Di Indonesia, kasus PAK seperti fenomena gunung es. Menurut data Kemenkes, dari 114,6 juta pekerja yang terkena kasus PAK hanya sebanyak 40,694 orang. Jumlah kasus ini masih terbatas sehingga belum menggambarkan masalah PAK di Indonesia. Namun kecilnya jumlah kasus PAK sebenarnya bukan karena tidak ada, tetapi beberapa perusahaan merasa takut untuk melaporkan pekerjanya yang terdiagnosis PAK.
“Kebanyakan perusaahaan menganggap jika pekerja terdiagnosis PAK, itu adalah suatu masalah tabu bagi mereka sehingga mereka banyak yang tidak melaporkan pekerja yang terkena PAK, karena takut dianggap perusahaanya belum melakukan upaya kesehatan kerja yang adekuat. Padahal jika kita mengetahui PAK di suatu tempat kerja kita bisa mengevalusi dan memperbaiki sistem kesehatan kerja secara komprehensif yang sesuai dengan tempat kerja tersebut. Jangan menganggap diagnosis PAK itu sesuatu yang buruk, justru sangat penting karena kita dapat mengetahui masalahnya dan dapat merancang supaya program kesehatan pekerja bisa lebih baik lagi” terang Dewi.

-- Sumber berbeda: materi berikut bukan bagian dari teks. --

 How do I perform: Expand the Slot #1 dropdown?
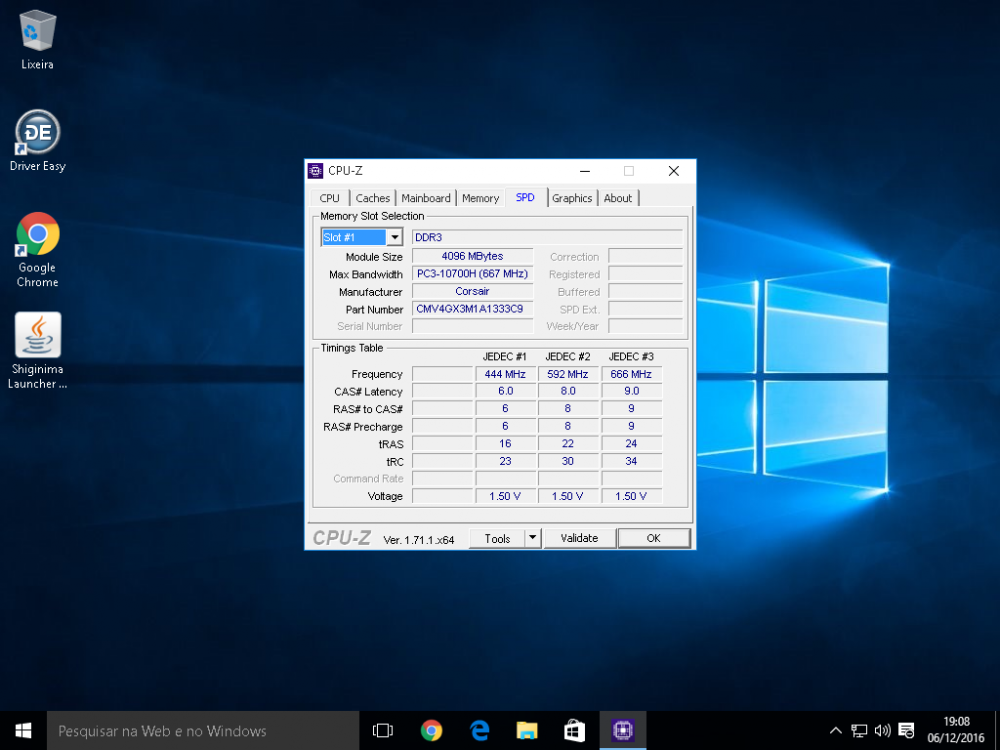point(394,237)
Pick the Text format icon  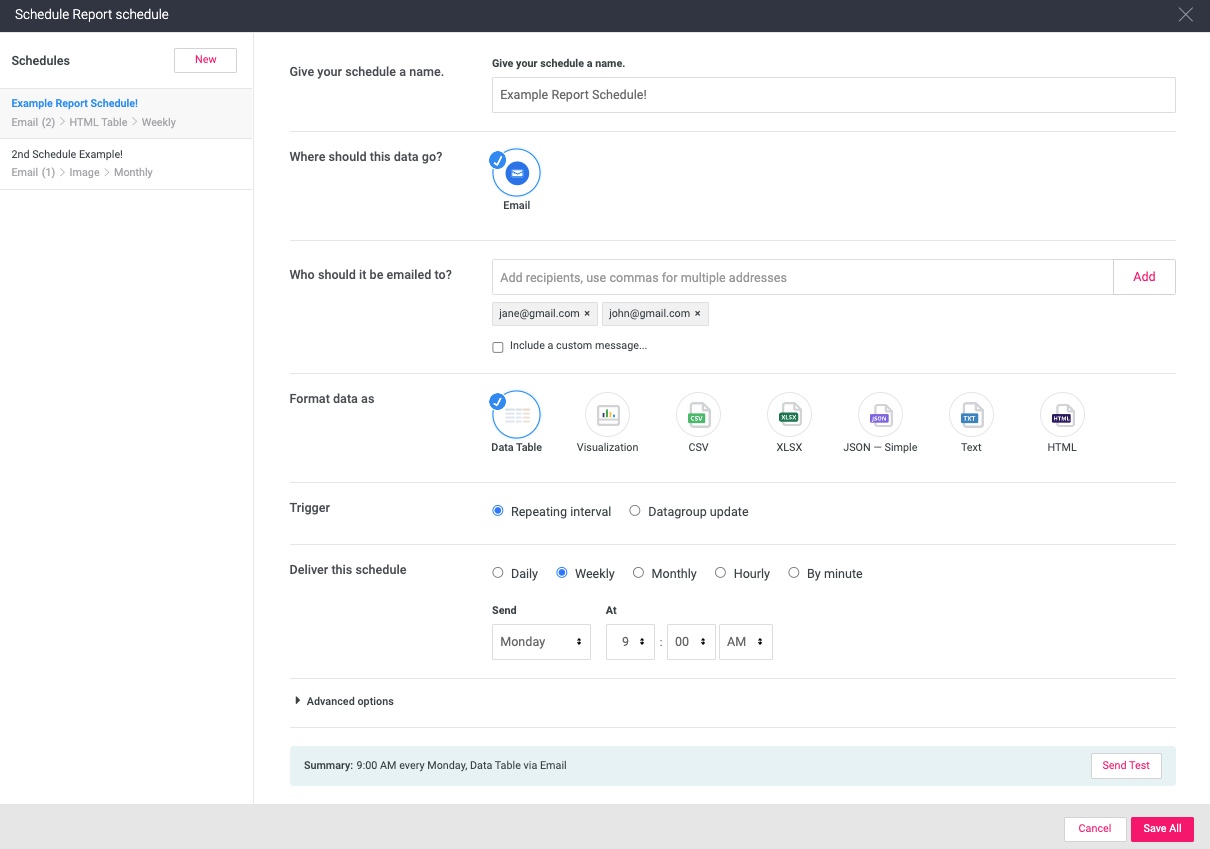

Sementara itu, terkait dengan jaminan kecelakaan akibat kerja, sesuai regulasi dan ketentuan BPJAMSOSTEK melalui Program Jaminan Kecelakaan Kerja (JKK), kata Indra Iswanto, Kepala Kantor Cabang BPJAMSOSTEK Depok, pekerja yang mengalami baik kecelakaan kerja maupun penyakit akibat kerja akan mendapatkan pelayanan kesehatan (perawatan dan pengobatan), antara lain penanganan, termasuk komorbiditas dan komplikasi yang berhubungan dengan kecelakaan kerja dan penyakit akibat kerja.
“Pelayanan kesehatan yang diberikan tersebut diberikan tanpa batasan plafon sepanjang sesuai kebutuhan medis (medical need) dan ketentuan yang berlaku” tambah Indra. Pekerja yang tidak mampu bekerja untuk sementara waktu, melalui manfaat jaminan kecelakaan kerja (JKK) juga akan diberikan santunan tunai sebagai pengganti gaji mereka.
“Manfaat JKK lainnya, pekerja yang sementara tidak mampu bekerja akan kami berikan santunan sesuai dengan gaji pokok mereka. 6 bulan pertama 100% upah, 6 bulan berikutnya tetap 100% seterusnya 50% dari upah. Selain itu, pekerja yang sampai meninggal dunia juga akan mendapatkan santunan kematian” urai Indra.
Manfaat jaminan tersebut sejalan dengan amanah Peraturan Pemerintah Nomor. 82 tahun 2019 tentang Perubahan atas PP Nomor.44 Tahun 2015 tentang Penyelenggaraan Program Jaminan Kecelakaan Kerja dan Jaminan Kematian.
RSUI sebagai Pusat Layanan Kecelakaan Kerja BPJS Ketenagakerjaan memiliki fasilitas lengkap untuk diagnostik, terapi, dan perawatan termasuk layanan Trauma Center dan instalasi rehabilitasi medik. Dengan dokter dari berbagai spesialisasi dan subspesialisasi termasuk Kedokteran Okupasi dan Rehabilitasi Medik, RSUI siap menjadi pusat rujukan Pusat Layanan Kecelakaan Kerja BPJS Ketenagakerjaan untuk PAK (ma).